Arnaldo Matos, no teu aniversário lá estarei!
Era um homem frontal, franco, determinado, profundamente convicto das suas ideias e morreu com elas, facto que hoje e´ verdadeiramente excecional.
Conheci-o nos finais dos idos de sessenta. Já lá vão cinquenta anos!!! Nesse tempo, a generosa ingenuidade dos jovens estudantes da Faculdade de Direito de Lisboa confrontava-se com a prática política do regime anterior, que negava direitos fundamentais.
O que se aprendia não era para valer quando algum estudante era preso. A palavra segredada corria, por isso, entre nós a germinar manifestações de protesto contra um regime paroquial, de partido único, castrador das liberdades e assumindo-se orgulhosamente só.
Os jovens só podiam ser mesmo contra o regime. A guerra colonial que os convocava à força para o serviço militar reforçava essa opção. Ouvi-o falar pela primeira vez no bar da Associação depois de ter prestado o serviço militar em Macau onde privou com Ramalho Eanes.

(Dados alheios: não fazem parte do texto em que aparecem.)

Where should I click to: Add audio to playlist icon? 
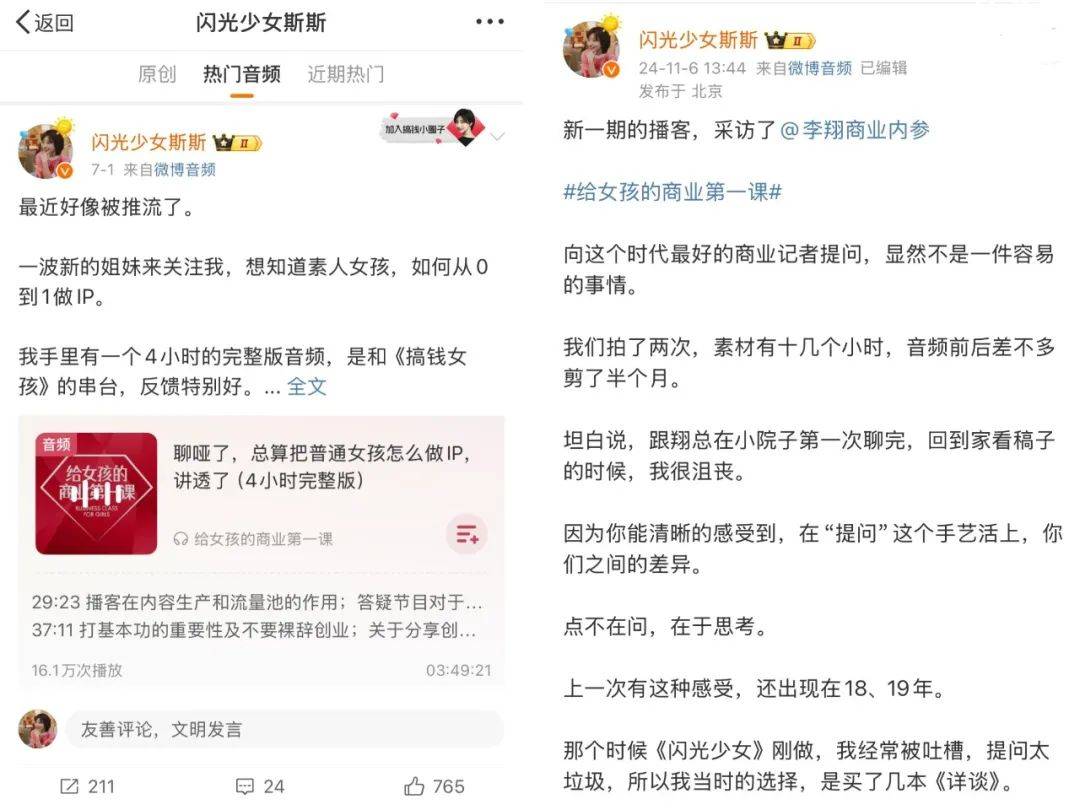pyautogui.click(x=467, y=534)
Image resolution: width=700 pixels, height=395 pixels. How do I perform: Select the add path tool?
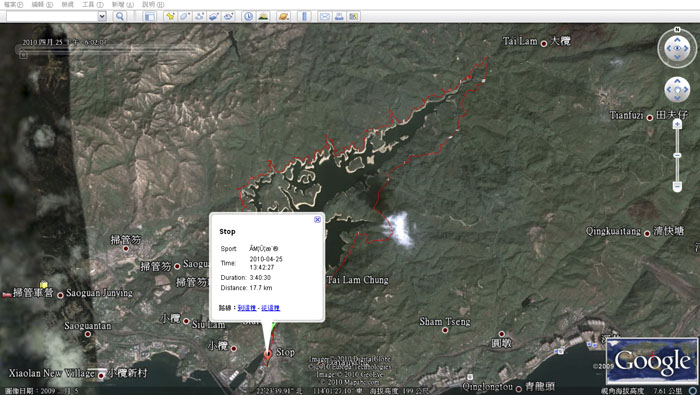coord(200,17)
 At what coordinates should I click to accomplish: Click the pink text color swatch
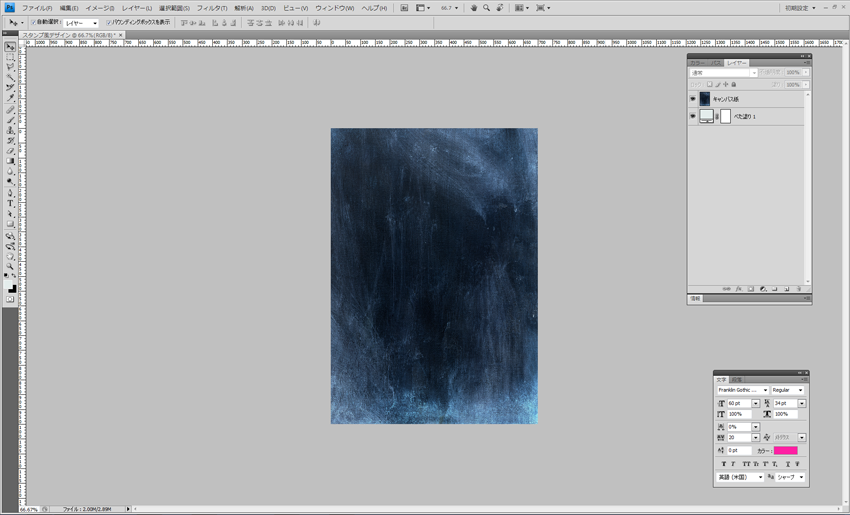point(785,450)
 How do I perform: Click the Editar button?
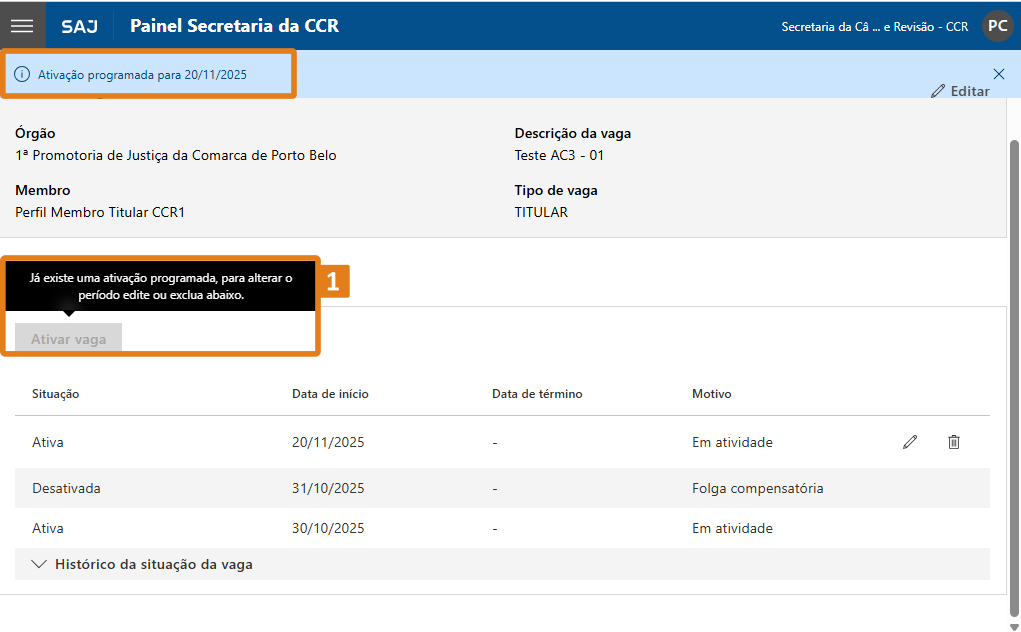pyautogui.click(x=960, y=91)

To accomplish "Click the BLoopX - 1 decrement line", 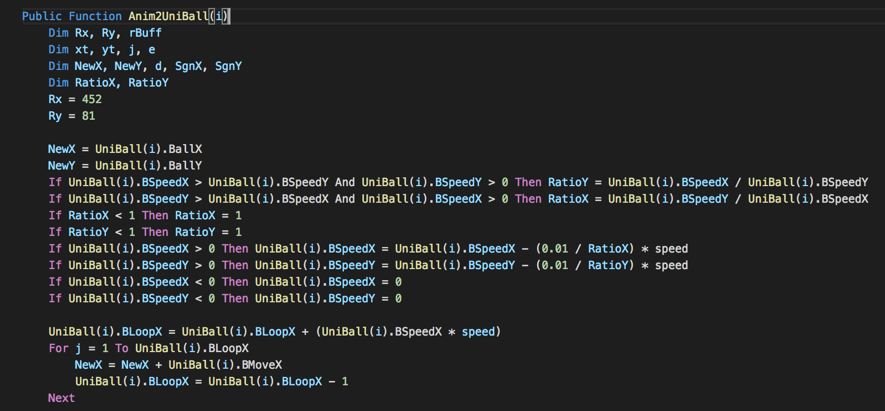I will (212, 382).
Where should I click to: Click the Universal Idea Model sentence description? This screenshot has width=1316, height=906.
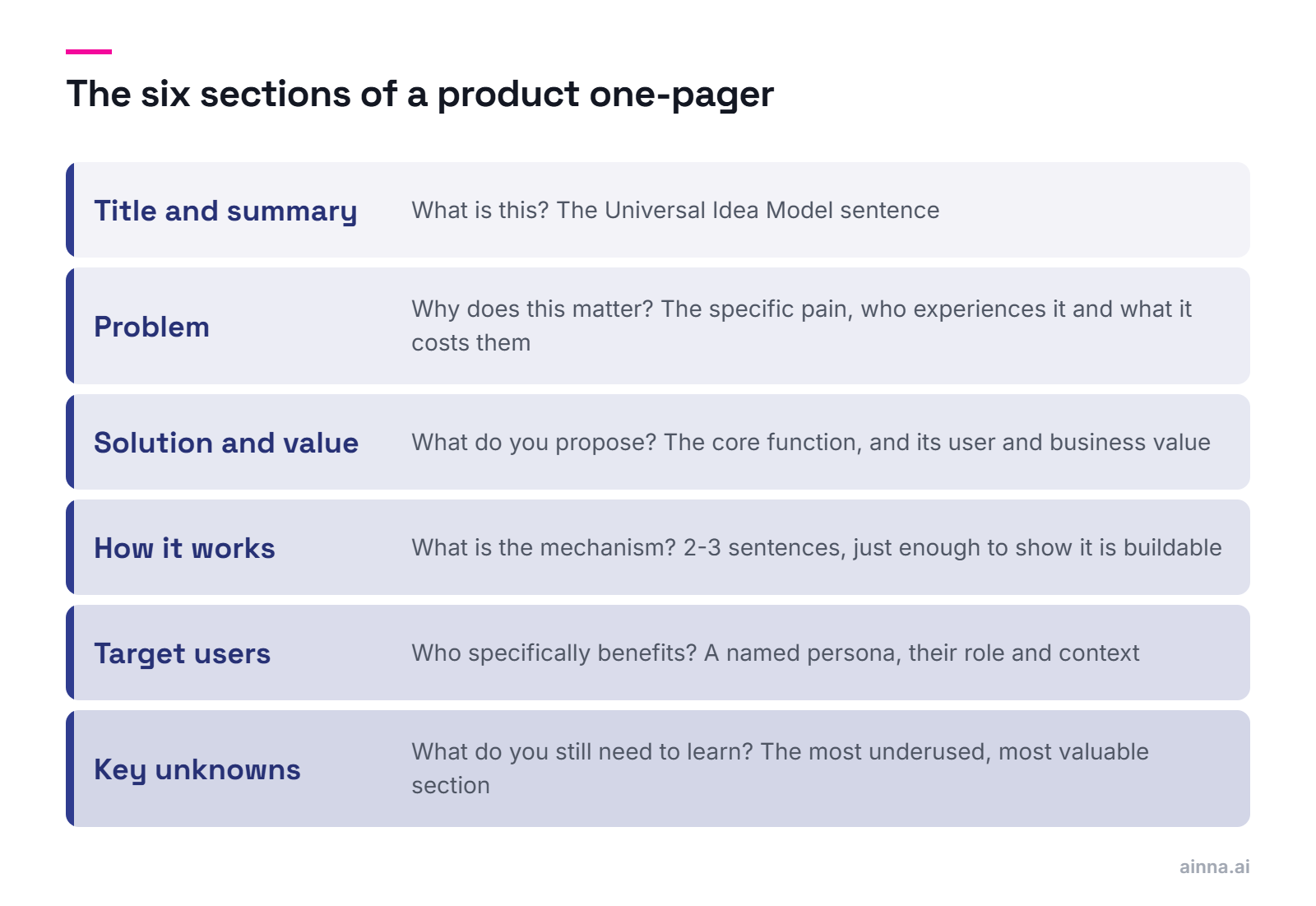pyautogui.click(x=675, y=210)
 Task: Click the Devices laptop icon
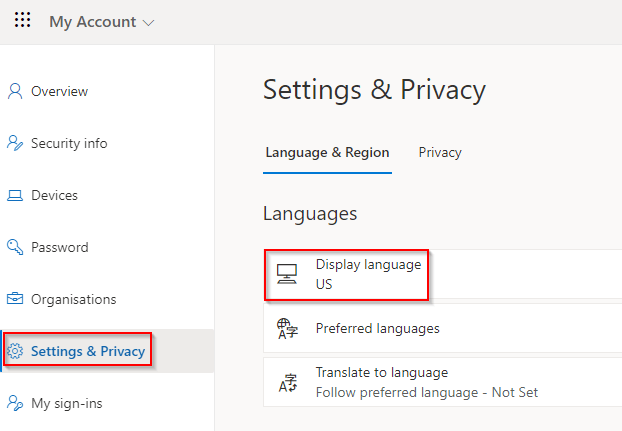(x=15, y=196)
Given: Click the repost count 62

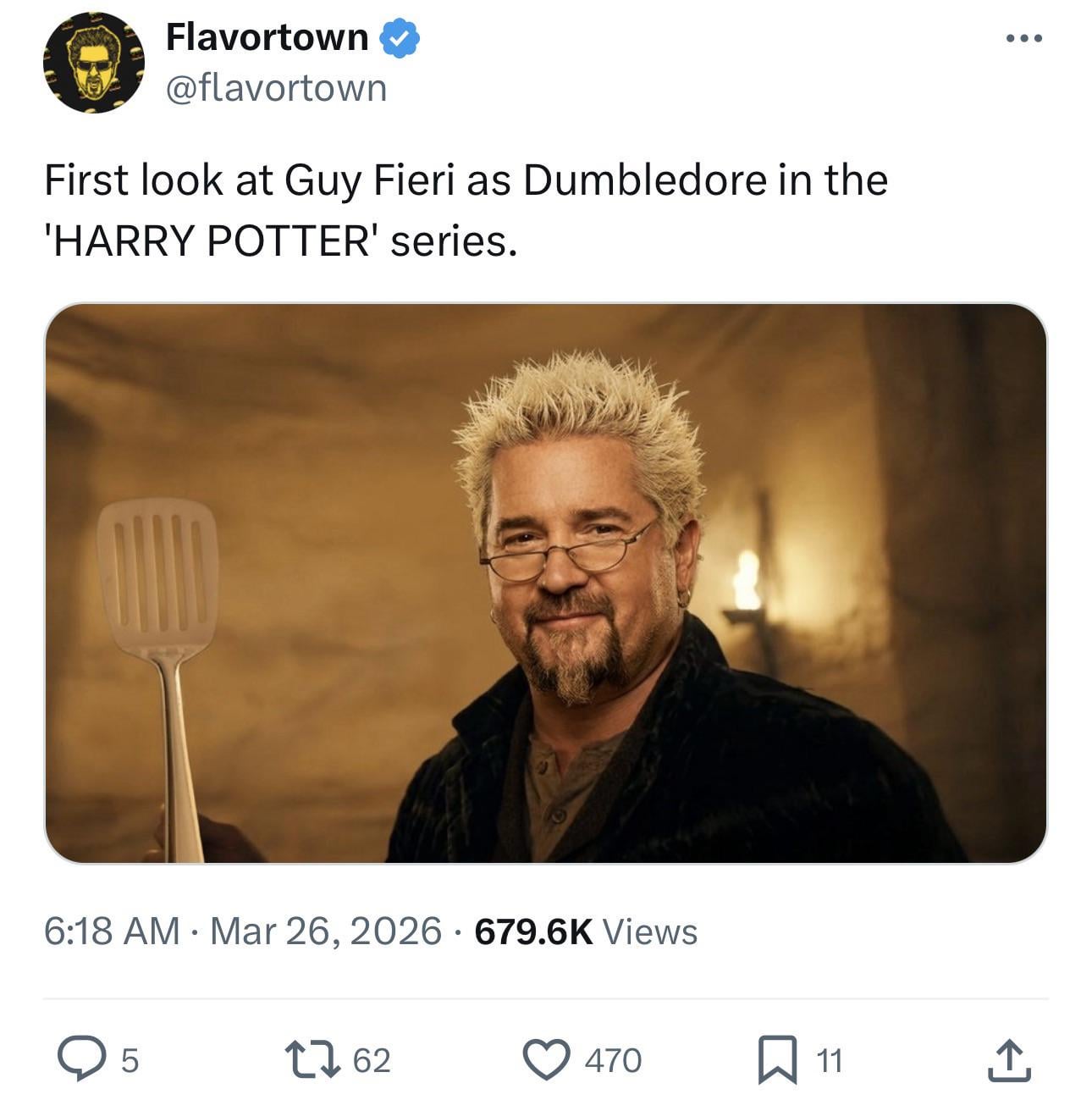Looking at the screenshot, I should 372,1060.
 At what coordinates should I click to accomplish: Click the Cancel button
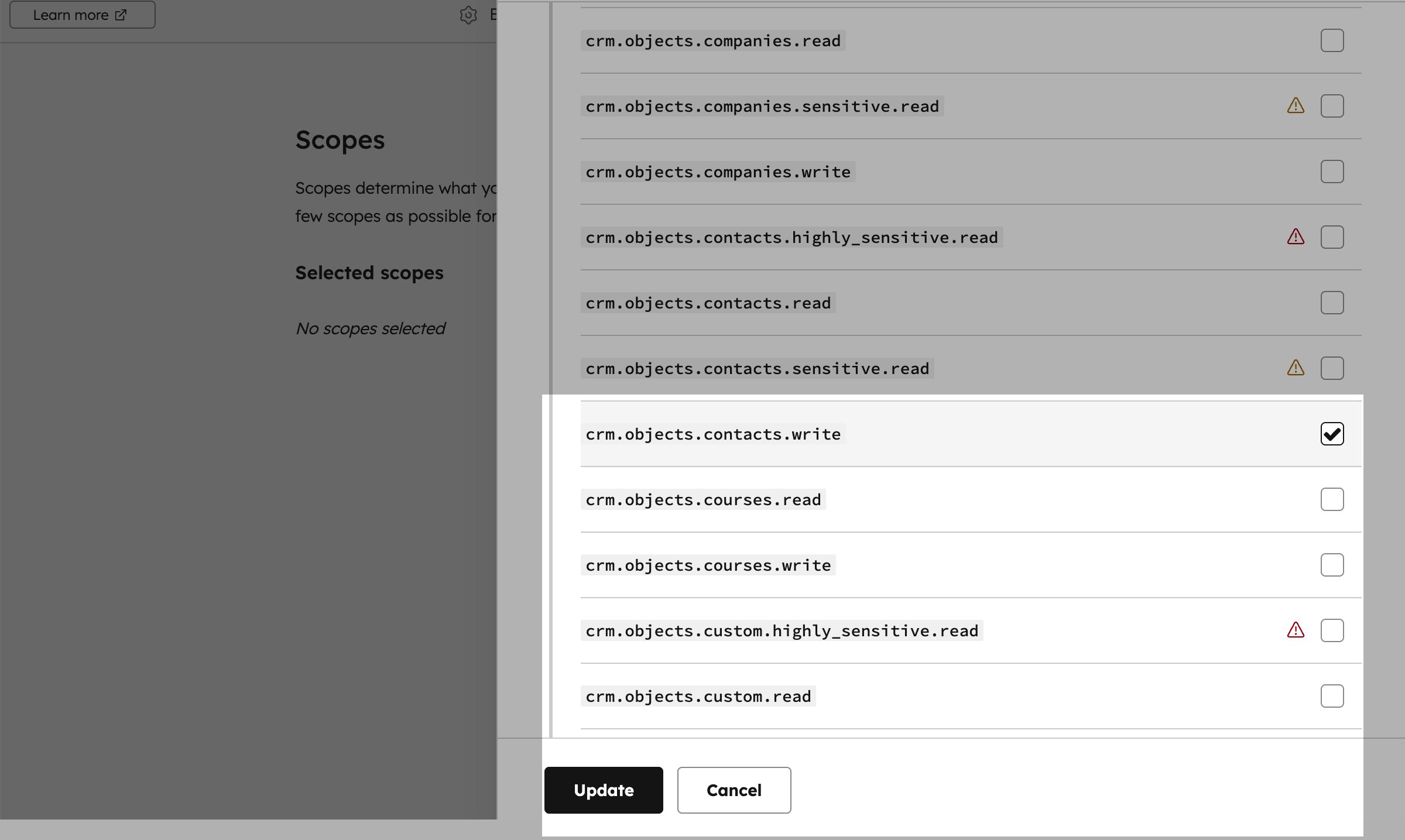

A figura franzina, o bigode farto, e a determinação tribunícia revelavam uma figura já marcada pela usura de vida que os dez anos de idade que nos separavam evidenciavam. O Carlos Paisana, companheiro político e amigo até ao seu último sopro de vida, e como diz o Vítor Melícias, um homem verdadeiramente bom, telefonara-me há duas semanas para que eu estivesse presente no próximo domingo na comemoração dos seus oitenta anos. Já não o teremos.
Fomos sempre amigos. Tenho presente o início dessa relação no telefonema que me fez em Fevereiro de 1969 para aceitar integrar a lista candidata aos corpos gerentes da Associação Académica, com votação aberta a todos os estudantes de direito, ainda que não filiados na Associação.
Designámo-la por “Ao Trabalho” e dela fazia parte, para além dele próprio, o António Dias, o Carlos Almeida Fernandes, o Francisco Gonçalves Pereira, que já não estão entre nós, mas também o Jorge Almeida Fernandes, o Vladimir Roque Laia, Duarte Teives, Manuel Castilho e eu próprio.
O Ministro da Educação, Hermano Saraiva, não homologou a lista, o que determinou a ocupação da faculdade e, de seguida, o encerramento temporário dela. Com ironia e a propósito dizíamos que “errare Hermano est”.
Cedo o Arnaldo fez fervilhar a criação de estruturas organizativas estudantis, alargando a sua acção a trabalhadores, a sindicatos e a militares. O conflito sino-soviético estava, então, no auge e ele optou, clara e frontalmente, por um dos lados.
Mao Tsé Tung era uma referência e é neste quadro que nasce o MRPP em 18 de Setembro de 1970, mas também a FEC-ML e a REPAC, a primeira de estudantes que se reclamavam do comunismo e a segunda da resistência anticolonial.
O Arnaldo terminou o curso com altas notas tendo sido sempre um aluno voluntário. Pouco tempo depois de se formar, entrou na clandestinidade. A minha casa foi muitas vezes local de refúgio para ele e, vezes sem conta, conduzi a sua companheira e mulher, prematuramente falecida, Albertina, e o filho Arnaldinho a outras casas onde também se refugiavam.
Senti sempre que a relação muito afectiva que tive com o Arnaldinho, mortalmente atropelado por um carro no Campo Grande com apenas dez anos de idade, uniu-o e à Albertina, ainda mais, à minha pessoa.
Com o 25 de Abril aderi ao PS e a relação de amizade manteve-se sempre. Disse-me muitas vezes: “Os que como tu viveram a luta antes do 25 de Abril aderiram ao PS. Quem surgiu mais tarde foi para a direita”.
Personalidade muito culta, profundamente conhecedor da literatura portuguesa e dos clássicos, tinha um particular gosto em conversar com o Dr. Mário Soares. Era um agradável ouvi-los falar da cultura portuguesa.
Outros amigos que mais proximamente o acompanharam partidariamente não deixarão também de o recordar pela personalidade controversa que foi mas invulgarmente rica.
Era um homem frontal, franco, determinado, profundamente convicto das suas ideias e morreu com elas, facto que hoje é verdadeiramente excepcional. Teve sempre, como disse no início, um grande amigo comum, um homem bom, Carlos Paisana, a quem apresento os meus pêsames e aos dois filhos, a Graça e o Pedro. Nos seus oitenta anos, vou ao restaurante onde tínhamos combinado encontrarmo-nos.